**What to do**
Look through the records and copy every line in which "table" appears.

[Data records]
· · · · · · ·
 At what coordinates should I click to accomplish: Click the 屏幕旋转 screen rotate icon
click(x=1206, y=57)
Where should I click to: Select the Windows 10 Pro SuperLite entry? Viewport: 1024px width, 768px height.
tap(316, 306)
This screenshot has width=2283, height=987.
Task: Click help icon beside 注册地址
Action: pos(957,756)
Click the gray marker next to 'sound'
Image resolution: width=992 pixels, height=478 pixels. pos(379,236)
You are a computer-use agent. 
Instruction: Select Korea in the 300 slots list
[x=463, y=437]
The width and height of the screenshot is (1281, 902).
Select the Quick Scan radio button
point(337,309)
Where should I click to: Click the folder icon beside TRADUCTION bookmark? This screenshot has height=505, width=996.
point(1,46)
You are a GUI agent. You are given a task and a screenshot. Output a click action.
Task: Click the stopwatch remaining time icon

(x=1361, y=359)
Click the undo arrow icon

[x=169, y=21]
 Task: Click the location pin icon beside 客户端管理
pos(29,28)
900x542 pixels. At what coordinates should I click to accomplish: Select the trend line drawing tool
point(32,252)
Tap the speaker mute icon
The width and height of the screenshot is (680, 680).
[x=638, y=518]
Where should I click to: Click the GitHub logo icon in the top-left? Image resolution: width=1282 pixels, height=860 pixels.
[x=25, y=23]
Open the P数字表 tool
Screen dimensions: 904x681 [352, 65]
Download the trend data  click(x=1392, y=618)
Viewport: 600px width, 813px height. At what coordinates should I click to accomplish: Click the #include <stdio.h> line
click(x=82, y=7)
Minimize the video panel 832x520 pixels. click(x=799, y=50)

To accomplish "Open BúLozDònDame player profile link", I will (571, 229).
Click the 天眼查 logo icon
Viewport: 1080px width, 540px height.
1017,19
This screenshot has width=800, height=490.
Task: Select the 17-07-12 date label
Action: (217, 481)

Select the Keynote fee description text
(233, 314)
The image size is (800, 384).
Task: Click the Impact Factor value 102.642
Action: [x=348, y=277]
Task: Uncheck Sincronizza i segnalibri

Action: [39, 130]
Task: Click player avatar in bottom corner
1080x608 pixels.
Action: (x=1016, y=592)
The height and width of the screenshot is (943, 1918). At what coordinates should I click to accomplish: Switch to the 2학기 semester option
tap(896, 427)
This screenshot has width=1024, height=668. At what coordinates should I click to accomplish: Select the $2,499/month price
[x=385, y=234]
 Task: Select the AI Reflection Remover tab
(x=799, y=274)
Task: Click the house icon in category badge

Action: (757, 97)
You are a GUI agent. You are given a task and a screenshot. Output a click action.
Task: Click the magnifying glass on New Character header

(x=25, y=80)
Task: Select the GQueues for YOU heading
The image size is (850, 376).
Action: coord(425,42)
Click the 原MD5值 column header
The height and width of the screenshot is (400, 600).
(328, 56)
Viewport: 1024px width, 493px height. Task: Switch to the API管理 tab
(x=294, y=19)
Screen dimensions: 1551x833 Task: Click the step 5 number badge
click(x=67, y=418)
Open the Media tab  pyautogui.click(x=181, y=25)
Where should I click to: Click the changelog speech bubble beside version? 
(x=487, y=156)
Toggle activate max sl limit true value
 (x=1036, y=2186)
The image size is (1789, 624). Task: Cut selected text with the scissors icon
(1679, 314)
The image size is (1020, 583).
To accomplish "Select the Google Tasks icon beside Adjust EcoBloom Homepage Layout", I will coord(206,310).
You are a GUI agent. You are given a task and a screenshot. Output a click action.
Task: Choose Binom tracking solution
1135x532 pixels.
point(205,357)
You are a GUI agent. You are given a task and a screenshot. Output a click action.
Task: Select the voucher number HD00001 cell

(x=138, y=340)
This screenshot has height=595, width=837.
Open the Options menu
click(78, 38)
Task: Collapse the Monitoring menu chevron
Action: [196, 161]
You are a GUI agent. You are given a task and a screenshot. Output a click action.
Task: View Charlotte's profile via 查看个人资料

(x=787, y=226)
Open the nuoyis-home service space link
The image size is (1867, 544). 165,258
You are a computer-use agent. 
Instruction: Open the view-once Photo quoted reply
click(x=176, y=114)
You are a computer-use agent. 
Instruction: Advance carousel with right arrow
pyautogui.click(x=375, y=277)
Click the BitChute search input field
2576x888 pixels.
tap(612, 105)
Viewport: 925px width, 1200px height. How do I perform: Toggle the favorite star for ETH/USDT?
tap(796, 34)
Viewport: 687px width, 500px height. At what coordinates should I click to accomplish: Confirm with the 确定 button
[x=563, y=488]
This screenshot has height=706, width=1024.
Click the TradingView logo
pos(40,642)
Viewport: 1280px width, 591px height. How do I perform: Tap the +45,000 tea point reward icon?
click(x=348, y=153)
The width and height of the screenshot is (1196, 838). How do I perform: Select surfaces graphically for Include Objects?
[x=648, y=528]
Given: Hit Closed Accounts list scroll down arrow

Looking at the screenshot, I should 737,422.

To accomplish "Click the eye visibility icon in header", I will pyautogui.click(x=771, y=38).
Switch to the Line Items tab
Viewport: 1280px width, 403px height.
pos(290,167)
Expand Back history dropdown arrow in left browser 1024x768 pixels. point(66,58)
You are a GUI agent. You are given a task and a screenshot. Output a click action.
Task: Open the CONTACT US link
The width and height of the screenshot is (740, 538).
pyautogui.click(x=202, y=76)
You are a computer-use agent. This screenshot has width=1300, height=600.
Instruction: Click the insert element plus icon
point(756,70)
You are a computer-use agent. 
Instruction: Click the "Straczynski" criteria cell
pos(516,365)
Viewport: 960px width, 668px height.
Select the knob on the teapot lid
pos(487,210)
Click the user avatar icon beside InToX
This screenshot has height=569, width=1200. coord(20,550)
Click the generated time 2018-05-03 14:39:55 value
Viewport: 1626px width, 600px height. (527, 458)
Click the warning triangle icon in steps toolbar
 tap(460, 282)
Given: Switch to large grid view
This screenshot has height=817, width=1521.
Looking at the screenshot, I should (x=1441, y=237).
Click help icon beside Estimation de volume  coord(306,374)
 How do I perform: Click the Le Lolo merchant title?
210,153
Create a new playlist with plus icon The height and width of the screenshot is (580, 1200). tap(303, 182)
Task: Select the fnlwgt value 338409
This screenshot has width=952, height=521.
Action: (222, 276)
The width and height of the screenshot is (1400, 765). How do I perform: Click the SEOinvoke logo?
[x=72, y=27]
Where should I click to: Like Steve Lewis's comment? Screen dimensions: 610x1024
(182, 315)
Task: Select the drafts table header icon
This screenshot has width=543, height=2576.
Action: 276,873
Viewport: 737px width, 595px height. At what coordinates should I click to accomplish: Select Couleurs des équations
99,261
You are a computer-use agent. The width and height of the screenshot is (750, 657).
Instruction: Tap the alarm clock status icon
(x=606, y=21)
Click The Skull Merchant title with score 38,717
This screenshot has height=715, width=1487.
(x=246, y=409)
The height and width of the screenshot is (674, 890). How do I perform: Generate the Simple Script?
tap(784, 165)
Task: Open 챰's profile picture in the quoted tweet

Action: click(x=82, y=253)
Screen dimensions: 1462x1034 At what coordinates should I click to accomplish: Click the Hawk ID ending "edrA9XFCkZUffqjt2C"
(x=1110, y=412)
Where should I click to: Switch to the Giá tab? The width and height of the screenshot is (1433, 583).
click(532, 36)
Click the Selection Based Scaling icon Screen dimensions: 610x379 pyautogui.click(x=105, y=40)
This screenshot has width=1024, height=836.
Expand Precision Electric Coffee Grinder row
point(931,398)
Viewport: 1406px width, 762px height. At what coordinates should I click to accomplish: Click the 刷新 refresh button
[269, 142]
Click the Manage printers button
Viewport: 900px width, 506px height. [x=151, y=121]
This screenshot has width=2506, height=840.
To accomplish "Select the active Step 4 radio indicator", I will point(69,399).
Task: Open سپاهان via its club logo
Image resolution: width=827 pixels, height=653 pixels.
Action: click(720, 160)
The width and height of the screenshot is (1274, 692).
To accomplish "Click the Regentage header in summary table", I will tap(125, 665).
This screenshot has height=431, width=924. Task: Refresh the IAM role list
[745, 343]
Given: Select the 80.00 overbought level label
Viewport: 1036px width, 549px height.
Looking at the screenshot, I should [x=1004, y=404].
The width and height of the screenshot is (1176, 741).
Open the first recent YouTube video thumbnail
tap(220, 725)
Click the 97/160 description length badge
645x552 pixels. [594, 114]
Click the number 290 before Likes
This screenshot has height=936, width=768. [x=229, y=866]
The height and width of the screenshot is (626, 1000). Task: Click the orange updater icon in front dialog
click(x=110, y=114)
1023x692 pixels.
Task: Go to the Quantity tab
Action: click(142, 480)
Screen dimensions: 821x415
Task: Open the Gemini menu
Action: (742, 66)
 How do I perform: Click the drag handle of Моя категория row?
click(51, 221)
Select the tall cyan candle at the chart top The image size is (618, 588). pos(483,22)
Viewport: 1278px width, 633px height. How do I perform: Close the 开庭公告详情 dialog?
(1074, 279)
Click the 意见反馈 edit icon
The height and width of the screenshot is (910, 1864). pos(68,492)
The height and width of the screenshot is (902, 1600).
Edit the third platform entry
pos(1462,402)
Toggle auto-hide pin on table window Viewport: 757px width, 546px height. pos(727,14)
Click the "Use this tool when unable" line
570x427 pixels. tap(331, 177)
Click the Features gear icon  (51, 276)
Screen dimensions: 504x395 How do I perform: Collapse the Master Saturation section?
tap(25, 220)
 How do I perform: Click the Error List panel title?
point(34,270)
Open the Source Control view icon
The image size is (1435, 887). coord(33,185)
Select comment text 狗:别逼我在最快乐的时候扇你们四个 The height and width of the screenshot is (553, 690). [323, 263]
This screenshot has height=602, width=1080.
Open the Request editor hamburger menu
· · · · · · ·
**Written response**
Task: Select the drafts table header icon
To accomplish "Click the Regentage header in summary table", I will tap(125, 665).
Toggle auto-hide pin on table window Viewport: 757px width, 546px height. pos(727,14)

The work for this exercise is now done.